Ms. Jo exhibits widely in New York and in Korea and her work can be found in many private and public collections including The Library of Congress, Chase Manhattan Bank, General Instrument Company, the Embassy of San Marino, Sogang University, the Ahl Foundation, and the Korea Exchange Bank. Her paintings are also included in the “Art for Embassies” program.
Oliver Lake
“It’s all about choices,” states modern Renaissance Man Oliver Lake to explain his expansive artistic vision. An accomplished painter, poet, and performance artist, Lake has published a book of poetry entitled Life Dance, has exhibited and his unique painted-sticks at the Montclair Art Museum, and has toured the country with his one-man performance piece, “Matador of 1st and 1st.” Although his greatest reputation exists in the world of jazz, Lake’s amazingly eclectic musical approach is best expressed by his popular poem “Separation”—put all my food on the same plate!
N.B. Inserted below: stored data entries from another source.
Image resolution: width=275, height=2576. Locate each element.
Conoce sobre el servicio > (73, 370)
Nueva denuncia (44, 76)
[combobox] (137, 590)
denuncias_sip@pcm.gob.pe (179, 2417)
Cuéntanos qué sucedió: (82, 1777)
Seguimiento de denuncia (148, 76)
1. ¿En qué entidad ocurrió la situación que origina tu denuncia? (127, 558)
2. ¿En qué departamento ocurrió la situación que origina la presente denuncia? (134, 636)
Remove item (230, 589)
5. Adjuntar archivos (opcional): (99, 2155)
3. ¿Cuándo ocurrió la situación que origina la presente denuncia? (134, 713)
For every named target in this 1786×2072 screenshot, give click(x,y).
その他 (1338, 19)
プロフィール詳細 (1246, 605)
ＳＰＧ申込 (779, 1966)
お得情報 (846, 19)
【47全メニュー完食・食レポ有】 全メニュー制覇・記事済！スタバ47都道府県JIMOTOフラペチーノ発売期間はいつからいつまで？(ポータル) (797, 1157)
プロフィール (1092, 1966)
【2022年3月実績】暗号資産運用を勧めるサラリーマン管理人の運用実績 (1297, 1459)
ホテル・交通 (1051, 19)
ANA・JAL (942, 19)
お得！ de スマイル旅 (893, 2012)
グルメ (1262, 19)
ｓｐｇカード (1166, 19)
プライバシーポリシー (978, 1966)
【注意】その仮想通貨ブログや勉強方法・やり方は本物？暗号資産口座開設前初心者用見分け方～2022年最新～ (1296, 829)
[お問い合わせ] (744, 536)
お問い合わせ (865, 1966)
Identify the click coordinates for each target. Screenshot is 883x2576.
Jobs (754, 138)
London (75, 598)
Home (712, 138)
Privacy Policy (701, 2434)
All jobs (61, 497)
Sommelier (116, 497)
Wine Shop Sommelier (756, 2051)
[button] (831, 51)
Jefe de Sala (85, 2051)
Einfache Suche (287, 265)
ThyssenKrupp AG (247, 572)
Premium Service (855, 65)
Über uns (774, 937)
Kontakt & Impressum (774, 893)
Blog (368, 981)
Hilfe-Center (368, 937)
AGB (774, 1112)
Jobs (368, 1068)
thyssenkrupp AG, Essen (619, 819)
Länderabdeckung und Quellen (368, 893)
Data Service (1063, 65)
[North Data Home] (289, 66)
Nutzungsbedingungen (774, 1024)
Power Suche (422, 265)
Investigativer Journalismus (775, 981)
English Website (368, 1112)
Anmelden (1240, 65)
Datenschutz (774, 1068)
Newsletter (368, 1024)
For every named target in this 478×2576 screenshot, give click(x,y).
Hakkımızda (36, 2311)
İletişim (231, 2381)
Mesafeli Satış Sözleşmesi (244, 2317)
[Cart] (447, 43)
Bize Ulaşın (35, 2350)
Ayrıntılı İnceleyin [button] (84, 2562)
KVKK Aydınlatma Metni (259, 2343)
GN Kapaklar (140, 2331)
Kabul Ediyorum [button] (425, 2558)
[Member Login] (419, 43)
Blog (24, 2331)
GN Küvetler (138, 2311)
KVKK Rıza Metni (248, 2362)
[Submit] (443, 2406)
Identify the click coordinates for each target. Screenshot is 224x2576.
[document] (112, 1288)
Extremely few artists could embrace such a diverse array of musical styles and disciplines. Lake is not only able to thrive in all of these environments, but does so without distorting or diluting his own remarkable artistic identity. Part of this is due to his experience with the Black Artists Group (BAG), the legendary multi-disciplined and innovative St. Louis collective he co-founded with poets Ajule and Malinke, and musicians Julius Hemphill and Floyd La Flore over 35 years ago. But in reality, Oliver’s varied artistic interests go back even further than that.
Born in Marianna, Arkansas in 1942, Oliver moved to St. Louis at the age of two. He began drawing at the age of thirteen and never stopped. Today he paints daily, using oil, acrylics, wood, canvas, and mixed media. Lake moved to New York in the mid-’70s, working the fertile ground of the downtown loft scene and quickly establishing himself as one of its most adventurous and multi-faceted artists. Tria is honored to be exhibiting Oliver’s mixed media sculpture in Summer Cocktail.
Nicole Parcher
Through repetition of images and the exploration of mark making and materials, Nicole Parcher creates lively and curious environments in her work. Her jumbled landscapes are often humming with a chaotic harmony, much like the world we live in. Archetypal images conjure up notions of a journey, life-path, enlightenment, stability, upheaval, and longing, reflecting some of our innermost fears and desires. Parcher is also interested in extracting from the notion of drawing and collage and applying it to painting, thus narrowing the gap between them. She endeavors to take viewers inside her two dimensional works, allowing them to move through a space that has been activated by the materials and imagery.
Nicole Parcher was born in 1968 in Long Island, New York. She currently lives and works in New York City on the Lower East Side. This is her second exhibition at Tria.
Tria Gallery specializes in contemporary painting and mixed media by established and emerging artists. In addition to artwork on exhibit, the gallery maintains an inventory of select works by its featured artists. Tria’s three directors, Carol Suchman, Paige Bart and Latifa Metheny, are committed to presenting artists with compelling bodies of work, and ones whose stories, should, in their opinion, be told.